INFORMATION SHOWN start

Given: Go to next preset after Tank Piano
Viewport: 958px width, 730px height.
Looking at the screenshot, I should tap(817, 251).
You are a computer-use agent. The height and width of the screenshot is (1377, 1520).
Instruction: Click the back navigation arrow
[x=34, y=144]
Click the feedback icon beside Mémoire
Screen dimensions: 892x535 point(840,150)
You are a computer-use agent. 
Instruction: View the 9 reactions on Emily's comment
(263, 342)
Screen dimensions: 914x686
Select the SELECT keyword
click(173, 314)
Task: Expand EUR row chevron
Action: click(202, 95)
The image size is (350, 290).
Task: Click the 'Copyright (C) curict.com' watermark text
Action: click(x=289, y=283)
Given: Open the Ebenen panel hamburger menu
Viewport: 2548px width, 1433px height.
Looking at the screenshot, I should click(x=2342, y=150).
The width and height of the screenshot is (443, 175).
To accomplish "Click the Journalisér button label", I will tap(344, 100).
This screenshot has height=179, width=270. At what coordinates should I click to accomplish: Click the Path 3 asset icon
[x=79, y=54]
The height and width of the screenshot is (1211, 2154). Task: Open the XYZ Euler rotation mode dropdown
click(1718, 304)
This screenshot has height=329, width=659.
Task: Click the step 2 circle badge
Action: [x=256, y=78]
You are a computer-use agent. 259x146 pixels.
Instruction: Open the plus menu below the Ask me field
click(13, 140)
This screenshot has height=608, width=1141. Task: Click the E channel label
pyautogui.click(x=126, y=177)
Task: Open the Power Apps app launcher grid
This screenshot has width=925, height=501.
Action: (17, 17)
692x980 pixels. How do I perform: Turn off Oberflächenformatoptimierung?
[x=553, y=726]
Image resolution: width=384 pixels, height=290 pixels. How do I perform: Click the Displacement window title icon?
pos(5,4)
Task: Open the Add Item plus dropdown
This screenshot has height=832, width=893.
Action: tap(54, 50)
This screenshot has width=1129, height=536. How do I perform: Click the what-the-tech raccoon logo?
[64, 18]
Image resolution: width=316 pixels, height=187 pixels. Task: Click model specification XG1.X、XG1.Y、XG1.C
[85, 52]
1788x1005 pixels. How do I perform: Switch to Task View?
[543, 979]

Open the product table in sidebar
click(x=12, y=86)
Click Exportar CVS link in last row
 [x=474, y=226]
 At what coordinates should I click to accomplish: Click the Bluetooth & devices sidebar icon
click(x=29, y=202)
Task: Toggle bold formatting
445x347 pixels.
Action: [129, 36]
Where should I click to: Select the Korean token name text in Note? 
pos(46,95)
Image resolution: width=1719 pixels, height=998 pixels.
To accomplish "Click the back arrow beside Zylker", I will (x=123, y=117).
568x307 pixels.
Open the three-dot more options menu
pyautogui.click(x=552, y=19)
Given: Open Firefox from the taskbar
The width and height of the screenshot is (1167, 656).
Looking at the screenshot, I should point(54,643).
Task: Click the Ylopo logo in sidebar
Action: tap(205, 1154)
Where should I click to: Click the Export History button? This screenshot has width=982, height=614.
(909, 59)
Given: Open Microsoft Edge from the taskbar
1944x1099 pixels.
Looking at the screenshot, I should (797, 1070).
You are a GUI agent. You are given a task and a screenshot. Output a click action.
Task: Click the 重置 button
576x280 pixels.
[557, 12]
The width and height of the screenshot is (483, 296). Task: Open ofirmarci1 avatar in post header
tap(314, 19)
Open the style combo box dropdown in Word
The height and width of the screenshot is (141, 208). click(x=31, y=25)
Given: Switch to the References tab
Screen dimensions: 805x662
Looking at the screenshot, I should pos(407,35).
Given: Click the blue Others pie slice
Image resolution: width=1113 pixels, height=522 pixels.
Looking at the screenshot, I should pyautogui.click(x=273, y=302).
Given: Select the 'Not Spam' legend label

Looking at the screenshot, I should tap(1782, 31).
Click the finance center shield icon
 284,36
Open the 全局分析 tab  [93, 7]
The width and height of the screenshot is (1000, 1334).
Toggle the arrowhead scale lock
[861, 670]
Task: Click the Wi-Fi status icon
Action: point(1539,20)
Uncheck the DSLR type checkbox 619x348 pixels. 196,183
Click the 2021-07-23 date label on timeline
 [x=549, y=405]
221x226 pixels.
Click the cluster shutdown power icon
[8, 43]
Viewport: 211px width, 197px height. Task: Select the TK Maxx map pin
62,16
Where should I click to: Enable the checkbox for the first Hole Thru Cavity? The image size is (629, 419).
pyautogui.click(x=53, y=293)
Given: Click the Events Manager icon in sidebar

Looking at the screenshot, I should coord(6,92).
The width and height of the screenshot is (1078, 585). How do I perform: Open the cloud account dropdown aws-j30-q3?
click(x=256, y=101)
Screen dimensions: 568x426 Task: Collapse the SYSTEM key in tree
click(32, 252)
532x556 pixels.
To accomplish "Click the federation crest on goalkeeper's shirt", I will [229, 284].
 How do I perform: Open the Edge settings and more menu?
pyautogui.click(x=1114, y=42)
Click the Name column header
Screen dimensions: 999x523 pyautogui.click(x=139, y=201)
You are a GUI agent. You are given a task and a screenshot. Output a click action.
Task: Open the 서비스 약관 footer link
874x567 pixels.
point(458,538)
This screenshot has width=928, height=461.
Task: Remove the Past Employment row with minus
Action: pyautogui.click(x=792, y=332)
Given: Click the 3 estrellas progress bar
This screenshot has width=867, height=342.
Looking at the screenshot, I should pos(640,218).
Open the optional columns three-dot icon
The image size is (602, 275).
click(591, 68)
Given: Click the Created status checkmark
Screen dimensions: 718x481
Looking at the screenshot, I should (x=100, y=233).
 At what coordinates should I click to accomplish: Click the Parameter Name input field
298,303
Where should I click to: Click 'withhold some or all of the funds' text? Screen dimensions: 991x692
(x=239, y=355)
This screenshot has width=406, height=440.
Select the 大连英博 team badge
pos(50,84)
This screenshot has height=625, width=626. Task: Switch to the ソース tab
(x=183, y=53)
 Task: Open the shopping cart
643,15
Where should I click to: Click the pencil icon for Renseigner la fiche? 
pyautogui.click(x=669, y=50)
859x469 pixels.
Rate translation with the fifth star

INFORMATION SHOWN end

AIM: Reproduce verbatim the lines of the listing above, beginning at the line that contains "Open the optional columns three-dot icon" and ending with the final line of the listing.

FINISHED ANSWER:
Open the optional columns three-dot icon
The image size is (602, 275).
click(591, 68)
Given: Click the Created status checkmark
Screen dimensions: 718x481
Looking at the screenshot, I should (x=100, y=233).
 At what coordinates should I click to accomplish: Click the Parameter Name input field
298,303
Where should I click to: Click 'withhold some or all of the funds' text? Screen dimensions: 991x692
(x=239, y=355)
This screenshot has width=406, height=440.
Select the 大连英博 team badge
pos(50,84)
This screenshot has height=625, width=626. Task: Switch to the ソース tab
(x=183, y=53)
 Task: Open the shopping cart
643,15
Where should I click to: Click the pencil icon for Renseigner la fiche? 
pyautogui.click(x=669, y=50)
859x469 pixels.
Rate translation with the fifth star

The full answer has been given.